§ Data provided:
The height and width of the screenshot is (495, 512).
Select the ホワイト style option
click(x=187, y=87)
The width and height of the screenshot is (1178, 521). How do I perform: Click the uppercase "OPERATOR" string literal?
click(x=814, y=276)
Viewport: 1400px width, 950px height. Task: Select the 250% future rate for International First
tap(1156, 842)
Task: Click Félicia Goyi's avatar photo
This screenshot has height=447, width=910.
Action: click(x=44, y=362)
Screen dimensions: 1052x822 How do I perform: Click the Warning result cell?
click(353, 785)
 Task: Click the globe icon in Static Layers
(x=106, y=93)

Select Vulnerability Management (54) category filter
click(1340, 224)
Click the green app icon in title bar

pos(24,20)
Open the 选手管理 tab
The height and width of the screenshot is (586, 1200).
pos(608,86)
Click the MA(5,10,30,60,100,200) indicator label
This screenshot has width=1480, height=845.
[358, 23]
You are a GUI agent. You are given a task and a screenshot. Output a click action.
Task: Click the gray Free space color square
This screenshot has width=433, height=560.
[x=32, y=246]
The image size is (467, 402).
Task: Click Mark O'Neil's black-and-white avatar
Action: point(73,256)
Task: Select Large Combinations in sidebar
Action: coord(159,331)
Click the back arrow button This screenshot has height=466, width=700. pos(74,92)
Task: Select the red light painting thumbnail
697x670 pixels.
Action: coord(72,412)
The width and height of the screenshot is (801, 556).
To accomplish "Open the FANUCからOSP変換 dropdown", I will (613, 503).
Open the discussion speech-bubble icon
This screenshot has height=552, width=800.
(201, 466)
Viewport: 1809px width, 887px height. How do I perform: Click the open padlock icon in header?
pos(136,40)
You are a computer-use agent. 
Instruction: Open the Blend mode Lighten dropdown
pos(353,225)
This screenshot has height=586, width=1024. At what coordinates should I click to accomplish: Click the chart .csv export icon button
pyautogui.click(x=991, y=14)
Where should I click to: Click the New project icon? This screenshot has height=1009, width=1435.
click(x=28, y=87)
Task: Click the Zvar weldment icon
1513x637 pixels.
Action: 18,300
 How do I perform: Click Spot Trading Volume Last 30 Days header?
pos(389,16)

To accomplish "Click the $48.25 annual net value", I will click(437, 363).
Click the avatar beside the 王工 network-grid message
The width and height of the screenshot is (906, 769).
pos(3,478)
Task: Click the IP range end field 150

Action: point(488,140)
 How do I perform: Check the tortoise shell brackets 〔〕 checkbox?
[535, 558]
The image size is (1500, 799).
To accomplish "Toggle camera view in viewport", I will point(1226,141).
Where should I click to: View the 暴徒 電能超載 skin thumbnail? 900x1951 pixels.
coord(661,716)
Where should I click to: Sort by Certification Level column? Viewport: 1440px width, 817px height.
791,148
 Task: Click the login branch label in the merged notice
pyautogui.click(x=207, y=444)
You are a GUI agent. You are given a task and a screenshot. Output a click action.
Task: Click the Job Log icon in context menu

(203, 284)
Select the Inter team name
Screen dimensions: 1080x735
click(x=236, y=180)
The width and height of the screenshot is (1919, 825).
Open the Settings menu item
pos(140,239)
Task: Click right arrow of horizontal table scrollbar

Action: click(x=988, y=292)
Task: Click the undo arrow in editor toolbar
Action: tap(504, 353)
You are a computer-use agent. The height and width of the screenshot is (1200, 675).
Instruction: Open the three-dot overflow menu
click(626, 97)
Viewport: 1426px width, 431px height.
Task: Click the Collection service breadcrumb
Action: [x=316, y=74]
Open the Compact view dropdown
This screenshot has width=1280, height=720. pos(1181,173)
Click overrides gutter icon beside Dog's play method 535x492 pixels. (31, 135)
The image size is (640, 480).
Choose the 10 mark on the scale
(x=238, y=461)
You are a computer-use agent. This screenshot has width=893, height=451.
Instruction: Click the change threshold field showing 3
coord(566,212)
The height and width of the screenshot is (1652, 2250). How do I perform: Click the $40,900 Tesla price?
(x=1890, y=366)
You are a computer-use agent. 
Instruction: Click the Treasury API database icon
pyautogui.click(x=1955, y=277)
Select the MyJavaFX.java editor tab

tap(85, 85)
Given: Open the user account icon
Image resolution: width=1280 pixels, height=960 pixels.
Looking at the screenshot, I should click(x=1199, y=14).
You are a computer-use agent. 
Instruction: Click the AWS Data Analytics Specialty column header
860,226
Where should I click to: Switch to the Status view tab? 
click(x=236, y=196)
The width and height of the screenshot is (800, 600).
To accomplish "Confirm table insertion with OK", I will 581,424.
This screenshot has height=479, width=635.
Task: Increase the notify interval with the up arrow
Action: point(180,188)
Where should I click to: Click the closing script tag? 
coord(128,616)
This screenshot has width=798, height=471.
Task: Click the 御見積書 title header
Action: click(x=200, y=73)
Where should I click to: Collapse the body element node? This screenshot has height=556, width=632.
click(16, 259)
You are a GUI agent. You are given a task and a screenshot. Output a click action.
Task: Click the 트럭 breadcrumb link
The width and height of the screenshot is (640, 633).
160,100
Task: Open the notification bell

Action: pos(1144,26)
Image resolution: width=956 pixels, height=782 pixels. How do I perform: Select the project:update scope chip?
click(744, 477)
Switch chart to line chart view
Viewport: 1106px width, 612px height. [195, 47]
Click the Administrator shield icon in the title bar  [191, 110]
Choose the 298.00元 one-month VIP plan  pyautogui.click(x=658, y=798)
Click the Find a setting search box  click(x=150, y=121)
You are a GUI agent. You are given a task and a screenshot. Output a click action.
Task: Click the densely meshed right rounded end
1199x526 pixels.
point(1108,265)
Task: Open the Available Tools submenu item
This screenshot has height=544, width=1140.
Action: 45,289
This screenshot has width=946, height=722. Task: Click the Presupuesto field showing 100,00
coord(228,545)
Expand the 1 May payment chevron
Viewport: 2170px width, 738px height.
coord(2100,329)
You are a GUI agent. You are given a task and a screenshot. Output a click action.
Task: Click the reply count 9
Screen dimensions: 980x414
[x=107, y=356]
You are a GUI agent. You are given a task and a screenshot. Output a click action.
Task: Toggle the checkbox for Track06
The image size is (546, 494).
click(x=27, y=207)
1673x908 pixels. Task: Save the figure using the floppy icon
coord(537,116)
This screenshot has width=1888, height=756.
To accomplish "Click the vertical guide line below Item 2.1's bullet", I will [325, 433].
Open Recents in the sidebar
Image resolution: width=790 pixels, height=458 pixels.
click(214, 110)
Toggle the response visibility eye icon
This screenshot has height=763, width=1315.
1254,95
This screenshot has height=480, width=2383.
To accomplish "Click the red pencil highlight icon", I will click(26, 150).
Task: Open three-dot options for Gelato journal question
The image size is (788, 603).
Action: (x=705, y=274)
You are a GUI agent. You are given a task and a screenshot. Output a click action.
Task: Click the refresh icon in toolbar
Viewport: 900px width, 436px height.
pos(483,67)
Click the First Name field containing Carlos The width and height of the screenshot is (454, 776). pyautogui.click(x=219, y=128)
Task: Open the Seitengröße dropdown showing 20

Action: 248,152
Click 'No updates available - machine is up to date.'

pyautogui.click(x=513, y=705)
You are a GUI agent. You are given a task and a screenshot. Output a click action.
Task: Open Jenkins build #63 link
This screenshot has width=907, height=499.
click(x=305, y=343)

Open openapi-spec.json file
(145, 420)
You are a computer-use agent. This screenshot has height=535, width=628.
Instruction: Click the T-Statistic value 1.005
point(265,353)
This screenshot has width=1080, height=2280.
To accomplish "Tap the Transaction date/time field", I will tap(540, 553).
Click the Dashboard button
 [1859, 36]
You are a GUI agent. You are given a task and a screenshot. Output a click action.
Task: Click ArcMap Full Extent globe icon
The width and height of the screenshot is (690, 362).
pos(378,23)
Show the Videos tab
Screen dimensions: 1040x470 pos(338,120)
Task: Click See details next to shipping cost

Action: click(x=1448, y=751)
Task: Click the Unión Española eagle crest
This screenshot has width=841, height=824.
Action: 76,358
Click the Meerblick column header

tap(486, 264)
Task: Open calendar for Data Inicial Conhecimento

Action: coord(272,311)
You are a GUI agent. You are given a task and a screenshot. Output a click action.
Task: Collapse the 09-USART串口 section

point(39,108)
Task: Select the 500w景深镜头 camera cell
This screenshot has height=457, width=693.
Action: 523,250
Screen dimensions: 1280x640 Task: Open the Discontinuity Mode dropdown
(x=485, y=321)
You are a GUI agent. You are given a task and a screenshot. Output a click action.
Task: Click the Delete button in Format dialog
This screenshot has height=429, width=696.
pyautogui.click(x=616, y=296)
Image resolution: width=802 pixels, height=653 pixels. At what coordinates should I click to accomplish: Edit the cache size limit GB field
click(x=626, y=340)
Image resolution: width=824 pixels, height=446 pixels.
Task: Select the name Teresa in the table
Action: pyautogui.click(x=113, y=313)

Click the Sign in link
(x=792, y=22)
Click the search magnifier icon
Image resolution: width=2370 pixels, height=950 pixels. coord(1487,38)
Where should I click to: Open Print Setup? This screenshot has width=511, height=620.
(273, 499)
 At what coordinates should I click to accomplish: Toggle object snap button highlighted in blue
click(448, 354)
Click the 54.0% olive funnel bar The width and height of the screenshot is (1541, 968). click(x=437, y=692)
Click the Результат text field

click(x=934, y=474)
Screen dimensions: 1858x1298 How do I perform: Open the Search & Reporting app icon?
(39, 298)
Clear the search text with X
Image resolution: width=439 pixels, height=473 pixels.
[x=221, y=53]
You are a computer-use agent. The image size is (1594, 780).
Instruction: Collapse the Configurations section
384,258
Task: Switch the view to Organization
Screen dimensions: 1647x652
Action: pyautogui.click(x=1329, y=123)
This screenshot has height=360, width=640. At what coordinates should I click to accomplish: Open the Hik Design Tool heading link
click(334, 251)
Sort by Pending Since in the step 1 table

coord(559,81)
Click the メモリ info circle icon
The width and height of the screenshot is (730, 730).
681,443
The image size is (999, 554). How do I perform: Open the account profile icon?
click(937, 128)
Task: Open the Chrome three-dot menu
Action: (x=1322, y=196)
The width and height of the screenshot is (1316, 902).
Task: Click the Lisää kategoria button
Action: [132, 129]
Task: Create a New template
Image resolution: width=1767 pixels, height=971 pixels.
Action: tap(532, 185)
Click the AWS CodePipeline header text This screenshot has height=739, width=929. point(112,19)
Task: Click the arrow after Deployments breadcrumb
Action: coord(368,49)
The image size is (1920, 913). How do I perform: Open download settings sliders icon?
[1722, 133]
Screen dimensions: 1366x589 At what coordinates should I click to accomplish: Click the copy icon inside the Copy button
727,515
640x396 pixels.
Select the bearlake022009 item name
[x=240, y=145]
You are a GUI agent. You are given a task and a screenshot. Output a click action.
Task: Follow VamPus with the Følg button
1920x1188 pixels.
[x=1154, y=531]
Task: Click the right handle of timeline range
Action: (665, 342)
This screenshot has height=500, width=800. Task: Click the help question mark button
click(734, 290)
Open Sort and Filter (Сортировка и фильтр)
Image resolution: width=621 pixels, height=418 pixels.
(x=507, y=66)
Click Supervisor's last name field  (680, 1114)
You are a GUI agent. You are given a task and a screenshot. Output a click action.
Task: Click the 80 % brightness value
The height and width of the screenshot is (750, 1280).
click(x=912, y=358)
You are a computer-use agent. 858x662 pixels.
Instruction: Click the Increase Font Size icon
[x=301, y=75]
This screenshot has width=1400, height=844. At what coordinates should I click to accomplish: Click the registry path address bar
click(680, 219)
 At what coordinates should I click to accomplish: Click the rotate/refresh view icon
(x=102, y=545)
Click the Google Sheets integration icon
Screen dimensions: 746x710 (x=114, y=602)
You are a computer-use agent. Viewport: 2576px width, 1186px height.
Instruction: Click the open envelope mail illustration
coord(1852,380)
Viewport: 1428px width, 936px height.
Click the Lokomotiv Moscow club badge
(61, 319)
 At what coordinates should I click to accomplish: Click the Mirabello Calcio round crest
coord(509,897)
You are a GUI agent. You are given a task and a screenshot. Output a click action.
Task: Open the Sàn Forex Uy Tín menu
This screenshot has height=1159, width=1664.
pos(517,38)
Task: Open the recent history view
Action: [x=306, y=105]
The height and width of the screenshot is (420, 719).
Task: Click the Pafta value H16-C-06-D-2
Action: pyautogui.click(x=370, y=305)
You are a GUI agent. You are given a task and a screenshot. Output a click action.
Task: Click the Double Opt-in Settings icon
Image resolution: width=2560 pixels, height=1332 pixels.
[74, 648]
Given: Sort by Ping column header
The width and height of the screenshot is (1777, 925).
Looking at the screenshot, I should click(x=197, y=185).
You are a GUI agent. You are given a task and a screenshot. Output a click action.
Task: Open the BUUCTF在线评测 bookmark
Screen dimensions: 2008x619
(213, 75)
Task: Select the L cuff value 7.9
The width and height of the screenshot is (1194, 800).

§ Task to carry out: Going through the entries above, report how many lines include the string "beside". The number alone is the answer.

§ Result of this task: 2